Exercise =>
From the records below, find each line with the string "option" and copy it.
Content starts
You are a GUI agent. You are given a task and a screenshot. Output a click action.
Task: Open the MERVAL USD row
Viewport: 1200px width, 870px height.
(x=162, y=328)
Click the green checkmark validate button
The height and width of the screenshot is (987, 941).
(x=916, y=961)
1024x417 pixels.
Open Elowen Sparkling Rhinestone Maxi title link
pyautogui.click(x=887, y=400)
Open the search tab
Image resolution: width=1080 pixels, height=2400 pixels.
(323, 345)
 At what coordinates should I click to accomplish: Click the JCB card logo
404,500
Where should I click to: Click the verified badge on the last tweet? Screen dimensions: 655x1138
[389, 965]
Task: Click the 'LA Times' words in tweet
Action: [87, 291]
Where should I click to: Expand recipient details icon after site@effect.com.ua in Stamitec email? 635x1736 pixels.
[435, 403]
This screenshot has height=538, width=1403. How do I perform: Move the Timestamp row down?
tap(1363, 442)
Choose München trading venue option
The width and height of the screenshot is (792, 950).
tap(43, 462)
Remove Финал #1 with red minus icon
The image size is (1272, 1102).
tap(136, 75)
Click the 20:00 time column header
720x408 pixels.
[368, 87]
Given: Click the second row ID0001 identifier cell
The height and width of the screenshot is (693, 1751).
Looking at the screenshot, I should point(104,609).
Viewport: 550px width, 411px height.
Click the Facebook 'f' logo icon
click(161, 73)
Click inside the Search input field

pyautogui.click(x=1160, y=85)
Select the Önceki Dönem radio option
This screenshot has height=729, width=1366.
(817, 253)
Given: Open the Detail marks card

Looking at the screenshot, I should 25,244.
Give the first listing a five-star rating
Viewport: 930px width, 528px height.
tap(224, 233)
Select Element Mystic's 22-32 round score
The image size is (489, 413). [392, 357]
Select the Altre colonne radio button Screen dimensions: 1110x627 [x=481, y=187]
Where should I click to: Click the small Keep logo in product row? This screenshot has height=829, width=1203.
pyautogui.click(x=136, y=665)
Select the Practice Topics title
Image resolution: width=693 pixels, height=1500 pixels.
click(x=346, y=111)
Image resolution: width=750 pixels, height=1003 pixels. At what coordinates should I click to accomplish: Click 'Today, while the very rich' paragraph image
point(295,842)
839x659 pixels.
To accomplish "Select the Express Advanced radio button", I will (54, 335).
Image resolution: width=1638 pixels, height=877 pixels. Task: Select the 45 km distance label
Content ends
Solution to this exercise =>
Choose München trading venue option
Select the Önceki Dönem radio option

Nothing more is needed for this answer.